The agency commissioned 479 cadet
officers after their passing-out parade in Lagos on March 5, at a
ceremony attended by the Director-General of the Agency, Lawal Daura,
and the Chief of Air Staff, Abubakar Sadique (air marshall).
The parade followed a nine-month
training programme under the agency’s Basic Course 29/2016/17, which
encompassed academic activities, insurgency/counter insurgency,
intelligence operations and gathering, firearms drills and physical
training exercises.
But the listing of the newly
commissioned cadet officers seen by PREMIUM TIMES reveal wide disparity
in the numbers of slots allocated to the 36 states and the Federal
Capital Territory, indicating that the federal character principle may
have been ignored in the recruitment of the officers.
Officially, recruitment for the Course
was based on a minimum of five slots per state. Ostensibly to ensure
compliance with the federal character principle in the exercise,
applicants were last year made to sit for recruitment examinations in
the capitals of their states of origin. The five slots per state were
said to have been picked through the examinations.
However, it has emerged that the
authorities paid scant regards to the federal character principle in the
final selection of the cadets.
Although the authorities ensured that at
least five cadets were recruited from each state and the FCT, they
grotesquely tipped the scale in favour of some states in the balance of
recruits that emerged from other extraneous considerations.
For instance, while only the minimum of
five cadets stipulated per state finally entered the Service from Akwa
Ibom, Nigeria’s largest oil producing state, a whopping 51 found their
way in from Katsina State, the home state of President Muhammadu Buhari
and the Director-General of the SSS, Mr. Daura.
It is not clear what criteria was used in the composition of the final list of the new officers.
The anomaly in the exercise is further
evident in the disparity between intakes from the two most populous
states in Nigeria, Kano and Lagos, which have 25 and seven,
respectively, indicating that the size of the pool of applicants from
each state was not a factor in the recruitment.
A breakdown of the newly commissioned
cadet officers on geo-political basis revealed that 165 are from the
North-west, about four times as many as those who were picked from the
South-south (42).
The figures for the other other zones are North-east 100, North-central 66, South-west 57 and South-east 44.
This means that while 331 of the newly
commissioned officers are from the 19 northern states and the FCT, less
than half of the total intakes were from states in the southern part of
Nigeria. See table and charts below for slots allocated to each state.

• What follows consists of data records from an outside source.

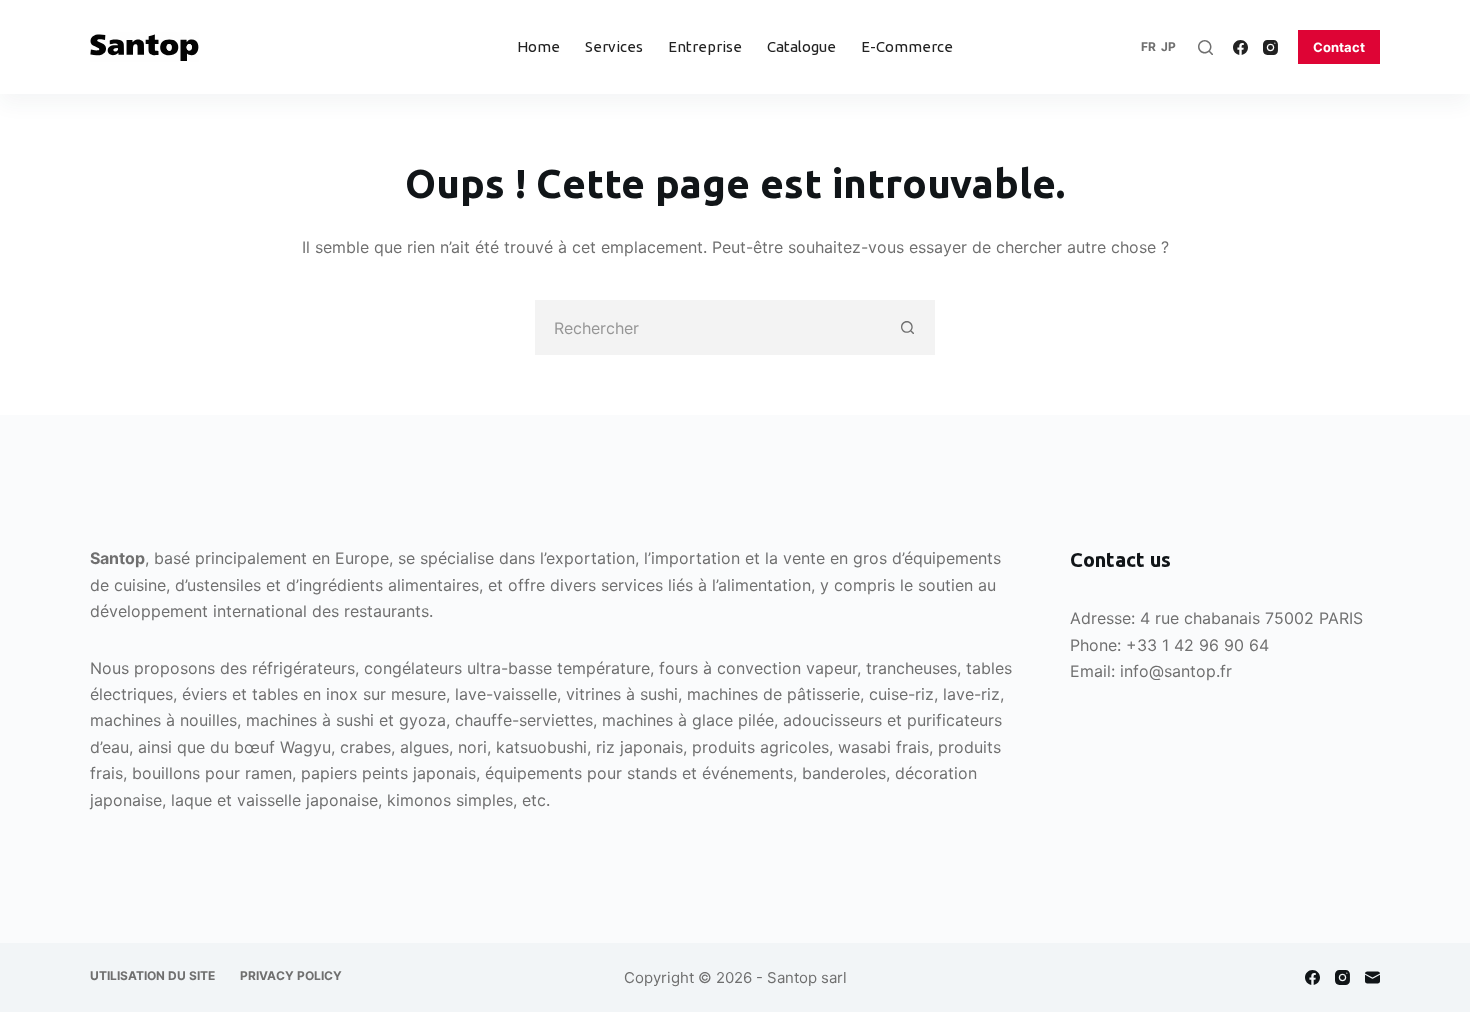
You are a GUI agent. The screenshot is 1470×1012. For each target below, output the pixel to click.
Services (614, 46)
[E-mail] (1372, 977)
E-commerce (907, 46)
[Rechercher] (1205, 47)
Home (538, 46)
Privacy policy (291, 975)
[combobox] (708, 327)
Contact (1339, 47)
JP (1168, 46)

Attempts to speak with the SSS on the
criteria used for the allocation of slots to states were not rewarded as
at the time of this publication.
The agency has had no spokesperson since the removal of its last one, Marilyn
Ogar, in 2015. The Director-General of the agency, Mr. Daura, did not
pick calls or respond to a text message sent to his known telephone
numbers.
Also, the Acting Chairman of the Federal
Character Commission, Shettima Bukar-Abba, did not pick his calls or
respond to a message seeking clarifications on the role played by the
commission in the recruitment exercise.
The Commission has the responsibility of
ensuring compliance with the federal character principle in recruitment
into the federal civil service and agencies.
In demonstration of the importance
attached to the principle, it has been enshrined in every constitution
of Nigeria since the country’s independence.
Section 14, subsection 3 of the 1999
Constitution of Nigeria states that: “The composition of the Government
of the Federation or any of its agencies and the conduct of its affairs
shall be carried out in such manner to reflect the federal character of
Nigeria and the need to promote national unity, and also to command
national loyalty thereby ensuring that there shall be no predominance of
persons from a few states or from a few ethnic or sectional groups in
that government or any of its agencies”.